**EXERCISE INSTRUCTIONS:** Rescale the rows starting at the line that contains "You are a computer-use agent. The" and ending at the final row, both included, by repeating those lines with their requests and multiplying every coordinate in the answers by 1.75, rounded to whole numbers with halves going up. Rewrite only those lines, and leave the pictures out of your answer.
━━━ STORED RECORDS
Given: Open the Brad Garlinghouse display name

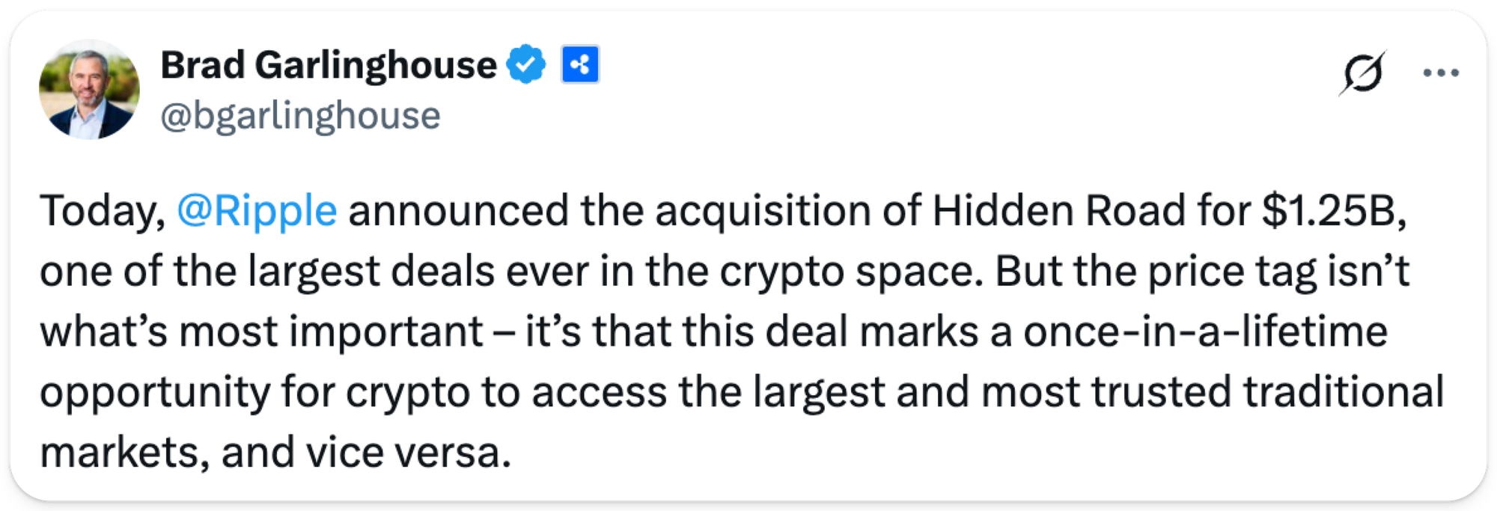Looking at the screenshot, I should pos(328,65).
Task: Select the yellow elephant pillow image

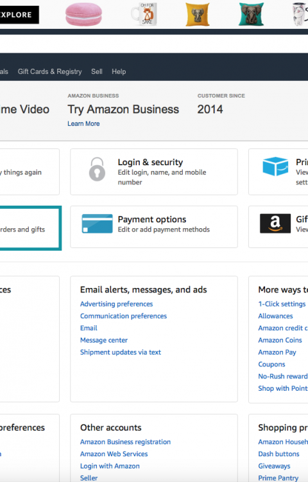Action: pos(198,14)
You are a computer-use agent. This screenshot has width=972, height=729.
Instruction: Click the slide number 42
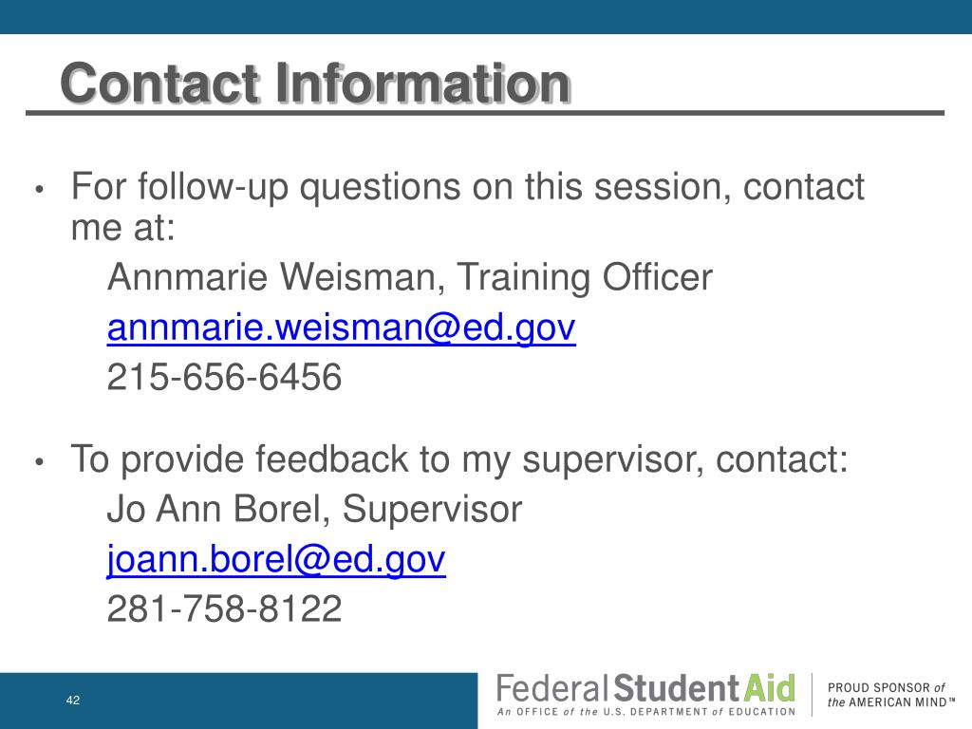click(x=72, y=700)
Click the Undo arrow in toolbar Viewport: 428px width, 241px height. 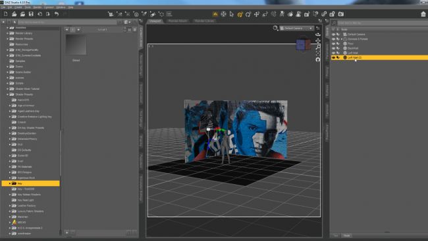[57, 14]
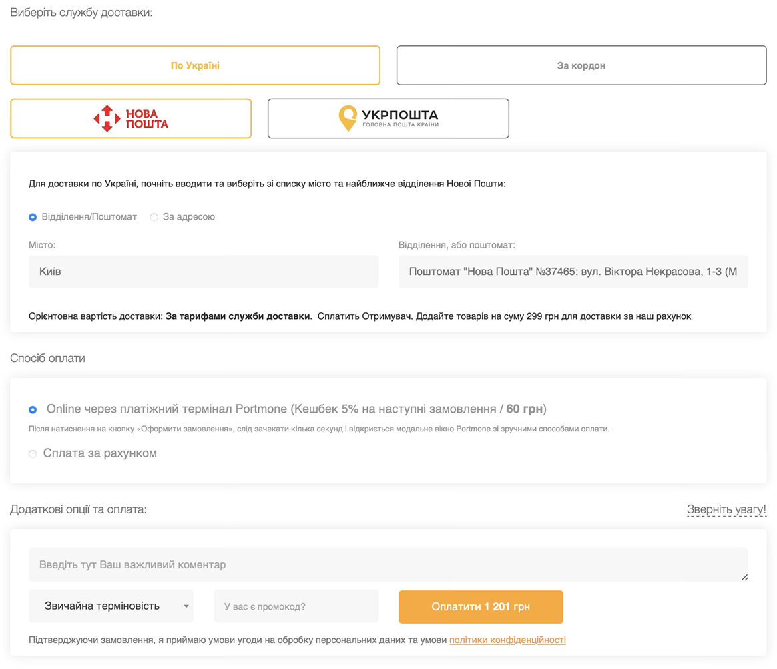Image resolution: width=777 pixels, height=669 pixels.
Task: Choose the «По Україні» delivery tab
Action: (195, 65)
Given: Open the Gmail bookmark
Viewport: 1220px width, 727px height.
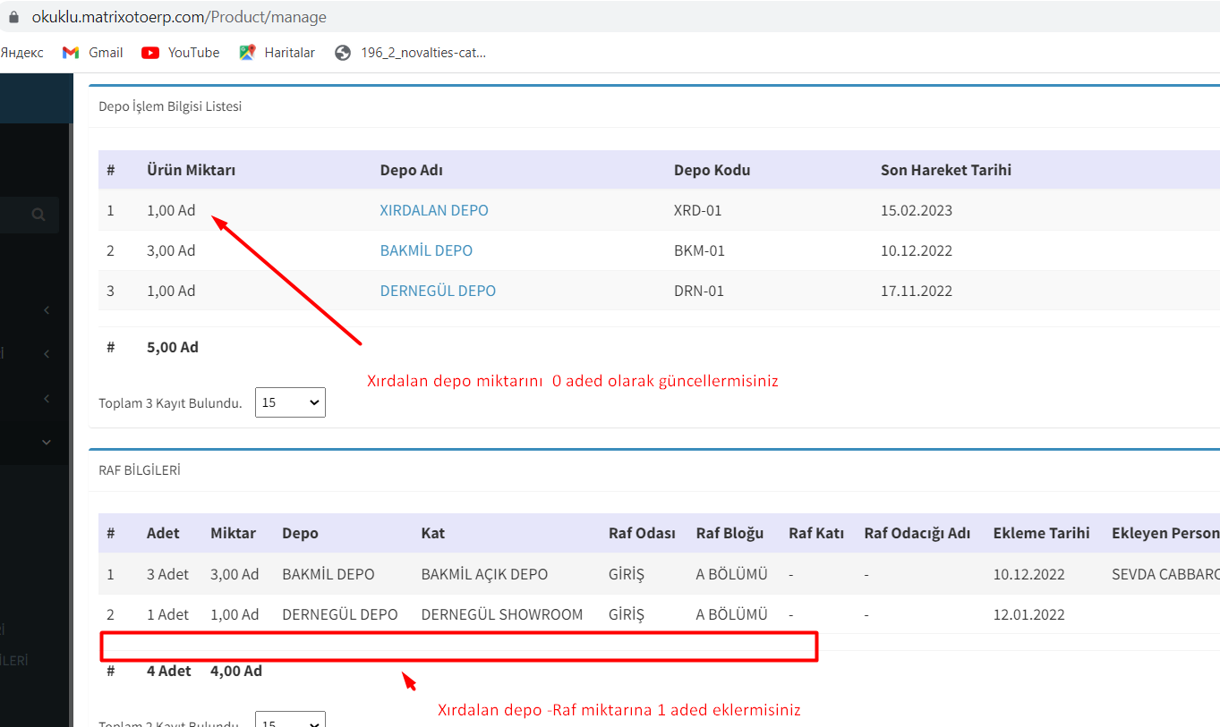Looking at the screenshot, I should tap(93, 53).
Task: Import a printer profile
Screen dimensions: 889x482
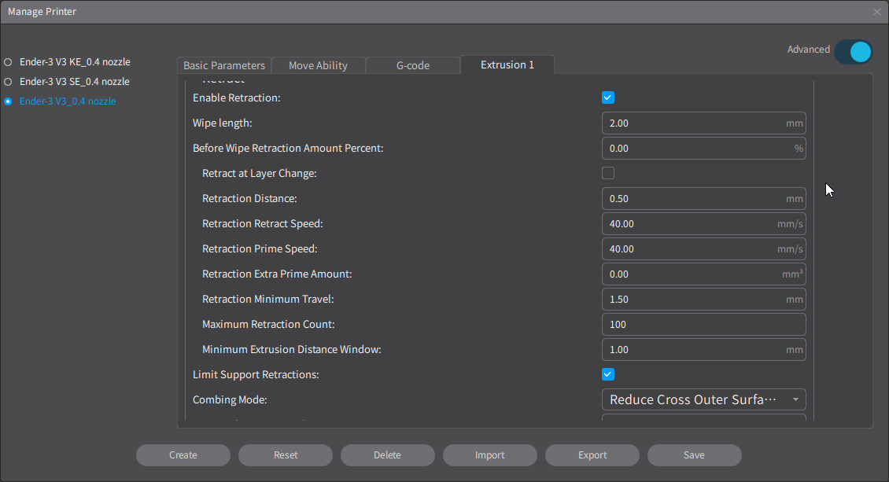Action: tap(489, 455)
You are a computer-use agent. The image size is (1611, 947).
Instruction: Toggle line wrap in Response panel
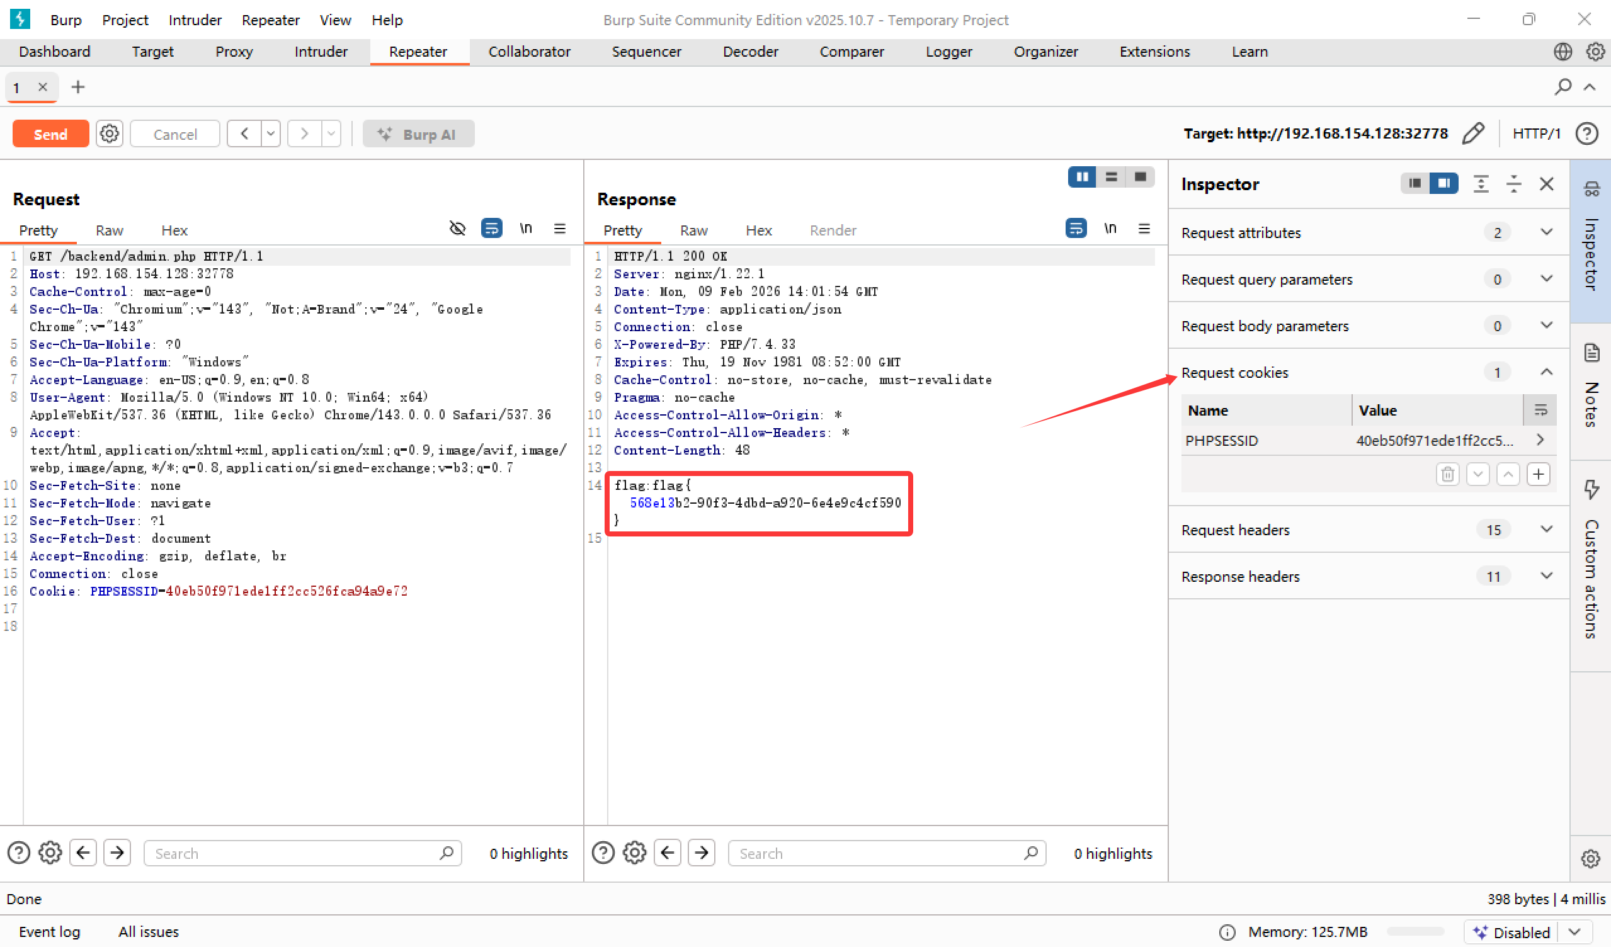[x=1076, y=229]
━━━━━━
**RESPONSE TO THIS EXERCISE:**
You are a computer-use agent. The image size is (1611, 947).
Instruction: Toggle line wrap in Response panel
[x=1883, y=401]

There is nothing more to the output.